When I said that “they knew he was a bigot when they decided to work with him,” I made it sound as if mere association with somebody like Card is enough to condemn someone. I worded that very badly, and I wish I hadn’t said it. The idea I was trying to get across was this: if you go into business with someone who promotes bigotry, where your business is funding them, then you need to be prepared for the consequences of that. But I just don’t want any of my money going to Orson Scott Card; it really is as simple as that. I’m not interested in guilt by association.

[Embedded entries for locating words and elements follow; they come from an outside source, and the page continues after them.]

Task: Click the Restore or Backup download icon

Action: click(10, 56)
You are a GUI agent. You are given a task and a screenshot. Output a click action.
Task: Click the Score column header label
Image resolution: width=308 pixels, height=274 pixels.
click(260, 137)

I’m not interested in conspiracy theories, either. I’m taking everyone involved at face value. Card’s made his stand clear, so there’s no gray area there. Peter David has said what the game is “about” and that it doesn’t promote any agenda, so there’s no gray area there, either. Chair have said that it’s their IP that was licensed, so I’m interpreting that to mean that the game is in no way “Card’s work.” Microsoft and/or Epic have marketed the game using Card’s name, but I’ve seen and worked on plenty of games that use a well-known name in the marketing material, but that person doesn’t receive any cut of the sales. My opinion about not wanting to separate the art from the artist still stands, but it doesn’t seem like Card is in any way “the artist” in this case (as opposed to, say, the novel Empire). And I still don’t want even an insignificant amount of my money going to Card, but it’s not clear if even a penny would.

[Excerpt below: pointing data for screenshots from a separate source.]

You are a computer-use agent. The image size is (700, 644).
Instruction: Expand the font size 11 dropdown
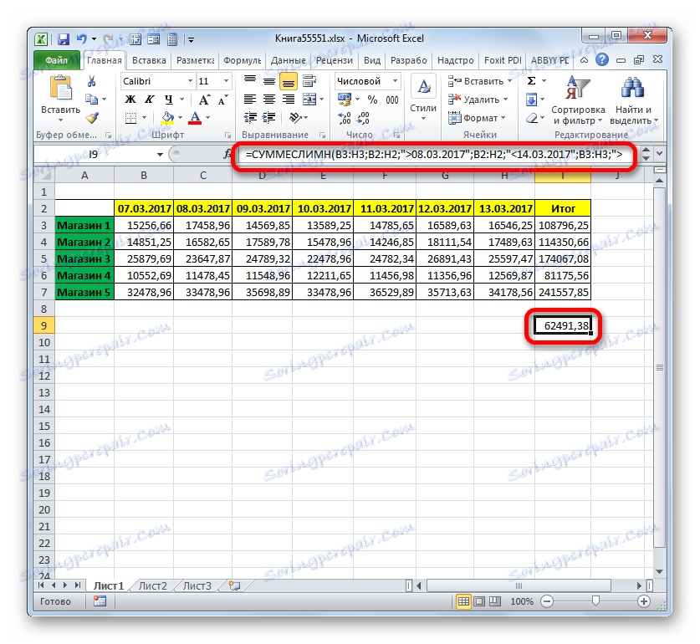(227, 81)
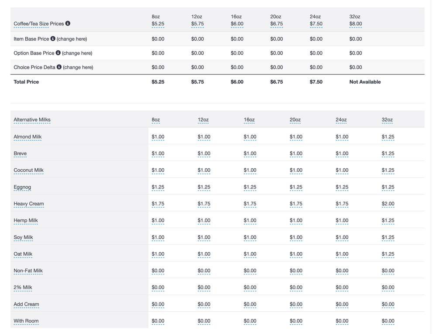
Task: Edit Soy Milk price for 12oz
Action: [x=204, y=237]
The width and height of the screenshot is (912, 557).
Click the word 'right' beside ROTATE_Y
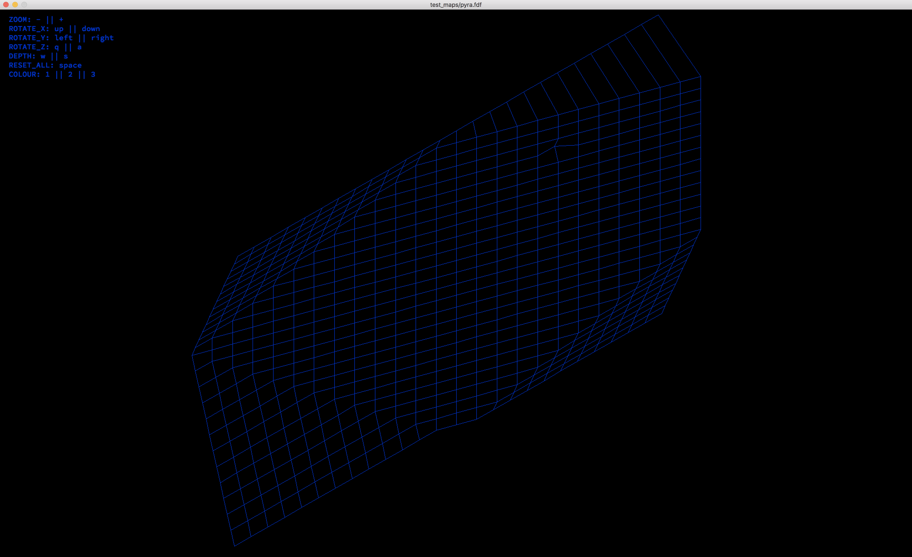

In a more clear-cut case, I’d still have no problem recommending a personal boycott (as opposed to an organized one), because whether or not it’s “effective” is moot: again, my $15 isn’t going to make or break anyone, but then, I’m not trying to “break” anyone. And I’m not trying to convince anyone else to buy it or not buy it, either. What I’m doing is saying, “I feel strongly enough about this issue that I’m choosing not to buy this, and I want you to know exactly why I’m doing it.” Know what you’re doing, and decide for yourself; what matters is that you’re aware of the issue and you’re aware that it’s important enough to me to make a big deal about it. It’s become apparent that I still don’t know enough about this particular game to make a clear-cut call one way or the other.]

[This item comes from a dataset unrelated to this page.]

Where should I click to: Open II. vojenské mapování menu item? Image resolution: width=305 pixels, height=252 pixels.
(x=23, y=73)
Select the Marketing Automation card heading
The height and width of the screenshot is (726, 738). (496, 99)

*Seriously, the idea that NeoGAF has somehow become one of the most visible forums for videogame discussion on the internet should be an embarrassment to everyone who makes and plays videogames. In a world with the Something Awful Games forum, the Penny Arcade games forum, and hell, even Quarter to Three, there’s no excuse for having to put up with that nonsense at all, much less using it as representative of videogame fans overall.